Testo proposto.
★ ★ ★ ★
Illustri scienziati e voi tutti membri dell’Accademia impegnati a promuovere la vita e la dignità della persona umana, tenete sempre presente anche il fondamentale ruolo culturale che svolgete nella società e l’influenza che avete nel formare l’opinione pubblica. Il mio predecessore, il beato Giovanni Paolo II ricordava che gli scienziati, "proprio perché sanno di più, sono chiamati a servire di più" (Discorso alla Pontificia Accademia delle Scienze, 11 novembre 2002: AAS 95 [2003], 206). La gente ha fiducia in voi che servite la vita, ha fiducia nel vostro impegno a sostegno di chi ha bisogno di conforto e di speranza. Non cedete mai alla tentazione di trattare il bene delle persone riducendolo ad un mero problema tecnico! L’indifferenza della coscienza nei confronti del vero e del bene rappresenta una pericolosa minaccia per un autentico progresso scientifico.
★ ★ ★ ★
Consegna.
Indica se ciascuna affermazione concorda con il testo proposto, rispondendo sì o no e citando alla lettera le parole decisive: (a) Giovanni Paolo II viene presentato come predecessore di chi parla; (b) si invita a trattare il bene delle persone come un problema tecnico; (c) la gente diffida degli scienziati.

Materiale.
★ ★ ★ ★
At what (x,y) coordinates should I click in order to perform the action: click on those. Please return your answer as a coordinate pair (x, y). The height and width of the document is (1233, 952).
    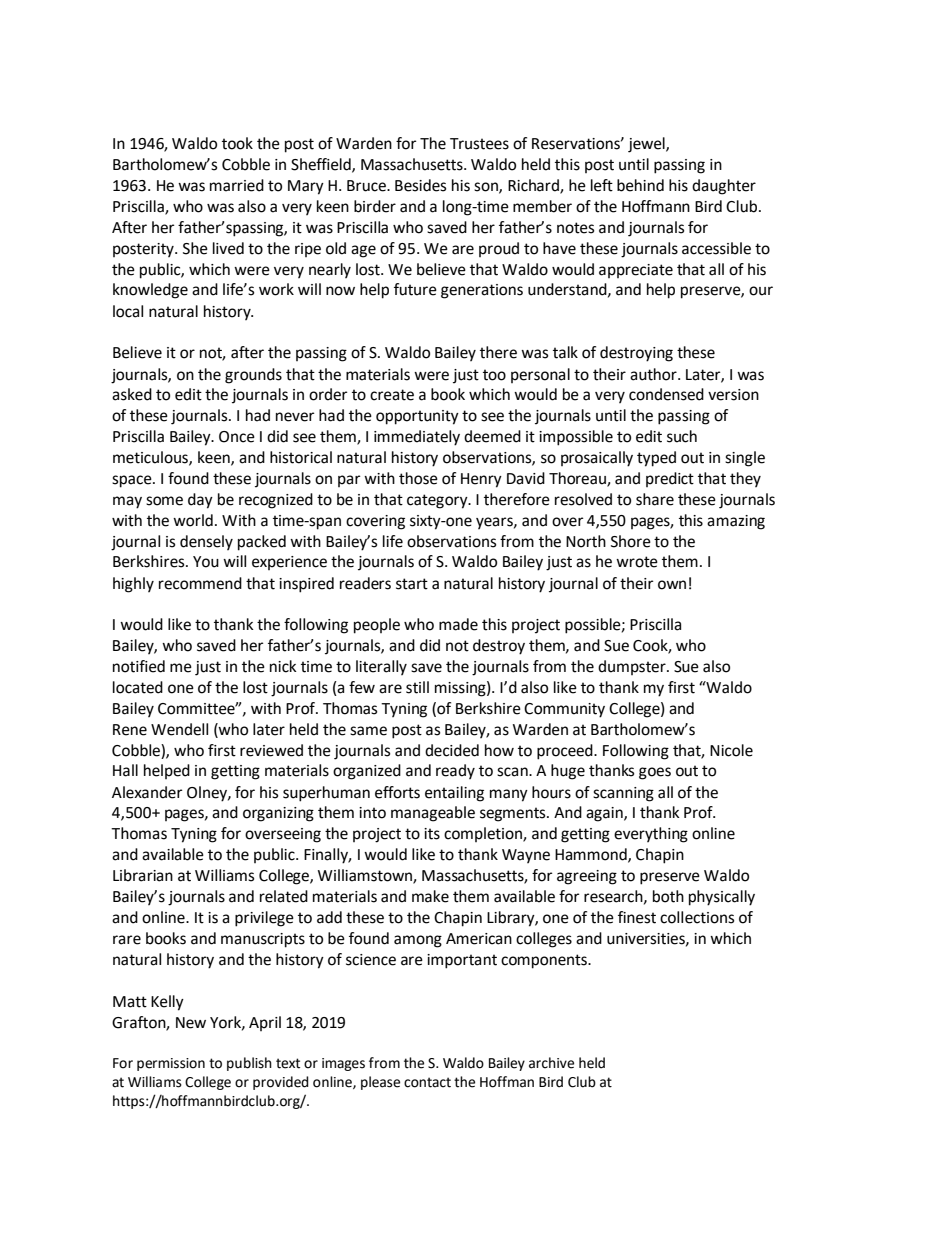
    Looking at the image, I should click on (418, 478).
★ ★ ★ ★
Risultato.
(a) Sì: «Il mio predecessore, il beato Giovanni Paolo II»
(b) No: «Non cedete mai alla tentazione di trattare il bene delle persone riducendolo ad un mero problema tecnico!»
(c) No: «La gente ha fiducia in voi che servite la vita»